Pour Marie, l’IEF permet de renforcer sa relation avec son enfant. Permet également au parent de réapprendre beaucoup de notions, abordées de différentes manières. En dernier point, elle met en évidence, le rythme de l’enfant. L’IEF étant, pour elle, le meilleur moyen de respecter son rythme en étant certains qu’ils puissent s’y épanouir.

Concernant les points négatifs, le premier dont elle me parle est le coût. Dans un premier temps, elle explique que souvent un des parents cesse de travailler pour s’occuper des enfants et de leur instruction (ndlr : ce qui n’est pas obligatoire, n’hésitez pas à consulter notre dossier sur le sujet) . Dans un second temps, Marie parle de l’investissement financier que représente l’IEF afin d’avoir du matériel à disposition pour chaque expérience et exercice. Marie met en avant un dernier point : « Cela demande beaucoup de temps et d’organisation ». Prévoir en avance permet de disposer du matériel qu’il faut, prévoir un plan B au cas où l’enfant n’accroche pas, entre autres… Il faut anticiper.

 

Si tu avais des conseils à donner à des parents qui se lancent dans l’IEF, ce serait quoi ?

Marie conseille, avant de démarrer, de se renseigner sur les différentes méthodes et pédagogies qui existent. Essayer, afin de voir laquelle correspond le mieux à votre enfant. Parfois, on se met beaucoup de pression, surtout lorsque quelque chose ne fonctionne pas, on pense que le problème vient de nous, alors qu’il suffit de revoir son approche et sa méthode afin de l’adapter au mieux à l’enfant.

Son second conseil est de lâcher prise, ne pas se focaliser que sur l’IEF.

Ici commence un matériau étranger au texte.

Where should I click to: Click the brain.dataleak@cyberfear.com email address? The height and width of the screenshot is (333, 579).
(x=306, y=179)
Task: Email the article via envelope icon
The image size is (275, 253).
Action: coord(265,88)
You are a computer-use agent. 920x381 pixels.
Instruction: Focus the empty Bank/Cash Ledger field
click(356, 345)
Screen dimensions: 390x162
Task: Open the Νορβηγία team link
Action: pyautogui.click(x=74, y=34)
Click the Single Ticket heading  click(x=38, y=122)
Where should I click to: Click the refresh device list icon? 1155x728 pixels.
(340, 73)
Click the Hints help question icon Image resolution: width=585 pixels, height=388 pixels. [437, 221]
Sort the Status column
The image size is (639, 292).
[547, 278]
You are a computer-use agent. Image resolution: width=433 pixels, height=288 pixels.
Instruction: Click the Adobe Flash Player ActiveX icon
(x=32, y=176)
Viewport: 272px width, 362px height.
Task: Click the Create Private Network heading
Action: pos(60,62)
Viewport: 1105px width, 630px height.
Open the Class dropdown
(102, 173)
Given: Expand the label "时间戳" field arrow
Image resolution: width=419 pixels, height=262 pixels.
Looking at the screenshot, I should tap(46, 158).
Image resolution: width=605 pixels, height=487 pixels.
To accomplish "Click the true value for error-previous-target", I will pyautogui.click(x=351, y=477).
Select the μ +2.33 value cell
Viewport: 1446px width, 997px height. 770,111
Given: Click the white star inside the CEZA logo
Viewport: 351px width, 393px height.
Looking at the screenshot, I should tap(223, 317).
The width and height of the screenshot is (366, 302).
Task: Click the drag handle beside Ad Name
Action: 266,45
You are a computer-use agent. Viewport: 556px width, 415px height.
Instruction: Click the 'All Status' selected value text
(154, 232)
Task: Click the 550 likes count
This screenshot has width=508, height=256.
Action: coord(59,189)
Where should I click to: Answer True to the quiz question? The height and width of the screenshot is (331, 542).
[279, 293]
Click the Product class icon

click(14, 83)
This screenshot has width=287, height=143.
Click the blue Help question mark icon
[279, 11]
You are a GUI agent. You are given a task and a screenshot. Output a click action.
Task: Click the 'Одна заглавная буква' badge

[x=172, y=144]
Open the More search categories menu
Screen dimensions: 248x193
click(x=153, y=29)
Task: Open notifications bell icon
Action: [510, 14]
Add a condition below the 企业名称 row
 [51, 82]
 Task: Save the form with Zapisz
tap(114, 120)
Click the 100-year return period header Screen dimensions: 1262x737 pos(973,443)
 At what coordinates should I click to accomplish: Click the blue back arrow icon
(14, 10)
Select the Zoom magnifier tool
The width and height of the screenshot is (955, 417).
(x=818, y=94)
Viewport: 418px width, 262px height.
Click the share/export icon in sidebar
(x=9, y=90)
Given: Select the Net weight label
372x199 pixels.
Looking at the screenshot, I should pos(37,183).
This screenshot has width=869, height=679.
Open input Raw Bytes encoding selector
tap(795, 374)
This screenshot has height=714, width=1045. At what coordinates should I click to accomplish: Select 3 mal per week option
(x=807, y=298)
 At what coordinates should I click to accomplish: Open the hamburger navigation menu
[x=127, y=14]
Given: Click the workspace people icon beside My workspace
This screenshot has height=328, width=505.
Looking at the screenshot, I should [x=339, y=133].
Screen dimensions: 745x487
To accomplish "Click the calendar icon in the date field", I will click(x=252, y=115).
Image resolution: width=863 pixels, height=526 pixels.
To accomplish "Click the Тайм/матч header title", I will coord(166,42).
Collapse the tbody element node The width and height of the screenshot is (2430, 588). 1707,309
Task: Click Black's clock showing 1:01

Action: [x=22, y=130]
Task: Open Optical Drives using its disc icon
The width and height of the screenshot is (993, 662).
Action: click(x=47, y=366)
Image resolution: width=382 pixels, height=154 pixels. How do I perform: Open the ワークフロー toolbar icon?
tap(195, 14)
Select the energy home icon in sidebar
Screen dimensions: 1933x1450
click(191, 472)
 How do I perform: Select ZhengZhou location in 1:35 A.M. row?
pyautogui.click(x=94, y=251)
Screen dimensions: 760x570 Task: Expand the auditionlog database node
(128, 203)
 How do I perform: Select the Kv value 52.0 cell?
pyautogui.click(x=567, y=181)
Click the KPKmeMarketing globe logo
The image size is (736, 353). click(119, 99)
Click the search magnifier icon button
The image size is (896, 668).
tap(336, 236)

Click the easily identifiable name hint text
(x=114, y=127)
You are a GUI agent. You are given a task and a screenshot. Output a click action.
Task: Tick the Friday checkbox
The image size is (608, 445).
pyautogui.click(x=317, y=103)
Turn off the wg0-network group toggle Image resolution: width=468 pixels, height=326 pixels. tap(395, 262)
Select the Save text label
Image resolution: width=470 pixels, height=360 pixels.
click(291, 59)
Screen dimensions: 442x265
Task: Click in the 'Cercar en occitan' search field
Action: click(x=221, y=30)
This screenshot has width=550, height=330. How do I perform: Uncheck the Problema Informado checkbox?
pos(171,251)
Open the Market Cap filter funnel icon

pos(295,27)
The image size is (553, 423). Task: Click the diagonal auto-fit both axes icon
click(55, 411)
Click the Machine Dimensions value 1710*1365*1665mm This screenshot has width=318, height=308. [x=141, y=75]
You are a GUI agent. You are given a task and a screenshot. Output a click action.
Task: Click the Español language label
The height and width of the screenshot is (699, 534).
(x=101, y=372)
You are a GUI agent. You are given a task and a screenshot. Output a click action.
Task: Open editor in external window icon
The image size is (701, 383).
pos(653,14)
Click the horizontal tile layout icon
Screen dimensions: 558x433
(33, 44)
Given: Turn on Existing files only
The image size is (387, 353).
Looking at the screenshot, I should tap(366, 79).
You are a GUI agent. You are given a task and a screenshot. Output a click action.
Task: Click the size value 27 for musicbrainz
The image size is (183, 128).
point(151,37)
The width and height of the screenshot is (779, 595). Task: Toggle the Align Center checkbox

« On reste des parents donc, de temps à autre, aller manger une glace, jouer aux playmobils, faire des guilis… Se recentrer sur le plus important : la famille. »

Elle termine :

« Les apprentissages, c’est bien bien, mais il ne faut pas que cela devienne une obsession ou une compétition. » 

 

Si tu devais définir l’IEF en un mot, lequel choisirais-tu ?

« Aventure »

 

Merci infiniment Marie pour ta douceur et ta confiance.